Conveyor-belt sidewalks and electrified crops have proven to be a fair bit less practical, however.

Excellent article.

September 24, 2009 | Unregistered CommenterLucario

Electricity will cure all ills, if only our bodies could produce it's own electricity! And what's wrong with our digestion? Old stuff keeps saying this a lot, were they constipated a lot back then?

September 25, 2009 | Unregistered CommenterNoah

For more information on Hugo Gernsback check out a new biography available on Amazon.

The document was found by me when we closed down Gernsback Publications in 2003. It was an old ms that I edited and produced as a book.

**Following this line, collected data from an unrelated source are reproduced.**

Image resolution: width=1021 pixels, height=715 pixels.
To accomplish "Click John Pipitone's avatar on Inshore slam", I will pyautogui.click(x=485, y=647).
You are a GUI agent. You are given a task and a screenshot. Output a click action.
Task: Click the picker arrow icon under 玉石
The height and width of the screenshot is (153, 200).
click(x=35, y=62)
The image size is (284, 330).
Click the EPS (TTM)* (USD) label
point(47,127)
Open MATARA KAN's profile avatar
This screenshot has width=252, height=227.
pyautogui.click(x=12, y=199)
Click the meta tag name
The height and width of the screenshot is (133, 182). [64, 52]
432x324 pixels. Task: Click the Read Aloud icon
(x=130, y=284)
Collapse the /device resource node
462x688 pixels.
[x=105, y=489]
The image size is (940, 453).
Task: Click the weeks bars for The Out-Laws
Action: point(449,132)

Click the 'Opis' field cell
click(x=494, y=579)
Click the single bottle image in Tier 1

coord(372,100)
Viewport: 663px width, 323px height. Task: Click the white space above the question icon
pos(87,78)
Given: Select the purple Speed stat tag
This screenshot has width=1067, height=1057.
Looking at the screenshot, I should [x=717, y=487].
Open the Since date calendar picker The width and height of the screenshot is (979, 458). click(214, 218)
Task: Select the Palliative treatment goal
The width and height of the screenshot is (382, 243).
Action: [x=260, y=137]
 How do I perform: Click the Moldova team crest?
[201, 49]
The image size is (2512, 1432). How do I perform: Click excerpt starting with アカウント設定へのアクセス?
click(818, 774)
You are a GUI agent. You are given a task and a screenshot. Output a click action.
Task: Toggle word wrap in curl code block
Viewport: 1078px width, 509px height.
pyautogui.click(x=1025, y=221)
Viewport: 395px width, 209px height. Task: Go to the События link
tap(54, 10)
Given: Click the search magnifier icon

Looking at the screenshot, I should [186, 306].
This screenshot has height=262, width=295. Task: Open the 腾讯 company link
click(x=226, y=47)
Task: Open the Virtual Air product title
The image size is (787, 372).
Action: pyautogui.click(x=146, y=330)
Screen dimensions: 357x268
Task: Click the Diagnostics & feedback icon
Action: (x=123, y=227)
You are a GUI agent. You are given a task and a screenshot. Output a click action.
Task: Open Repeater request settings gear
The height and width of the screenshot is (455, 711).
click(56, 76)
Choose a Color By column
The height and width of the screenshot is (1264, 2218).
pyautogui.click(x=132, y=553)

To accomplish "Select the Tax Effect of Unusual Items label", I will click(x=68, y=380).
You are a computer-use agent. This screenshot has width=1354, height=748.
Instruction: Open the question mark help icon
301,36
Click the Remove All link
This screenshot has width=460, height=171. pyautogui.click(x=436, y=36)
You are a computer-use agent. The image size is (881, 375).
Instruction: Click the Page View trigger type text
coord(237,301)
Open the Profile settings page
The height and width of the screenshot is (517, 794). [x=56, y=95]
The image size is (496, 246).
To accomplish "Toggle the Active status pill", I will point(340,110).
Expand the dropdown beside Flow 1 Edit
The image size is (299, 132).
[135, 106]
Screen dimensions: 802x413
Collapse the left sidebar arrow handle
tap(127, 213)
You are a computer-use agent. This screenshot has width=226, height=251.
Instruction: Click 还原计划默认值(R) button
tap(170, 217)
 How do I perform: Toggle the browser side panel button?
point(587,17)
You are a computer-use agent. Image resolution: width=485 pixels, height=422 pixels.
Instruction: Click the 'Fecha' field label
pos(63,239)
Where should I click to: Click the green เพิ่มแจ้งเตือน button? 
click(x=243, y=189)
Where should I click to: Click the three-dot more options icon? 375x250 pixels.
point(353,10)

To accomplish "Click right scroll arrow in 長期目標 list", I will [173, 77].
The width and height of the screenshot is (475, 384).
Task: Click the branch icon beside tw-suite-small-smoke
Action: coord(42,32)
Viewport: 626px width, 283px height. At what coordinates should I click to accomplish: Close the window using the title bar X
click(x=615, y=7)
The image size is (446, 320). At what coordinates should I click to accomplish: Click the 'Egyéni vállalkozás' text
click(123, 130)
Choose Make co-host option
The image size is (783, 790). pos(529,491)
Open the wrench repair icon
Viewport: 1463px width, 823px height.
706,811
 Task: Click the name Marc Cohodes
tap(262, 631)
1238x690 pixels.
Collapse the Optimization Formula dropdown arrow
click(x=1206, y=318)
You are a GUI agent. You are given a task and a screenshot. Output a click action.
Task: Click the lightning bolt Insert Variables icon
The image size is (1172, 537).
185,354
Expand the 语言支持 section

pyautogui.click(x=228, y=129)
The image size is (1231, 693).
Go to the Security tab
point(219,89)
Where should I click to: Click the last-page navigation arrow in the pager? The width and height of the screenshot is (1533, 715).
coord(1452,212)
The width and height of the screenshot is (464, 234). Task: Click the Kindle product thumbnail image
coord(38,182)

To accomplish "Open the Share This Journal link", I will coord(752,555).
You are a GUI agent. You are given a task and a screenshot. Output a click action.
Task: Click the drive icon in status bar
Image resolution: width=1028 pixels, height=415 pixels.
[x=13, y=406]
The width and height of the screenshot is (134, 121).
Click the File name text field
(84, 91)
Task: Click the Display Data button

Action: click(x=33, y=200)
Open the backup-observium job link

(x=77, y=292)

Follow the link and you can go to the book and thanks to Amazon’s “look inside” feature, you can even get an idea of what it covers.

http://www.amazon.com/Hugo-Gernsback-Well-Ahead-Time/dp/1419658573/ref=ed_oe_p

Hope you find it interesting.

For more information feel free to contact me, Larry Steckler, at PoptronixInc@aol.com

September 29, 2009 | Unregistered CommenterLarry Steckler

There's a lot that's pretty close, here, but the article was still a few years off. It was predicting the conditions for 1975, and most of the major similarities to things he's suggesting really only came about in the 90's-2000's.

Still, not bad guesswork at all. Except those moving sidewalks. Why is that such a popular idea? We have moving sidewalks-- they're at airports. And they're slow and inefficient. Why would you want those across a city instead of a reliable subway/train line?

October 21, 2009 | Unregistered CommenterJabberwocky

Looks like this guy wasnt too far off what he thought the future would look like in the 1950's. we still dont have "radio-electric skates" but some of out buildings are able to land helicopters, a technology that wasnt invented till at least the 1940's.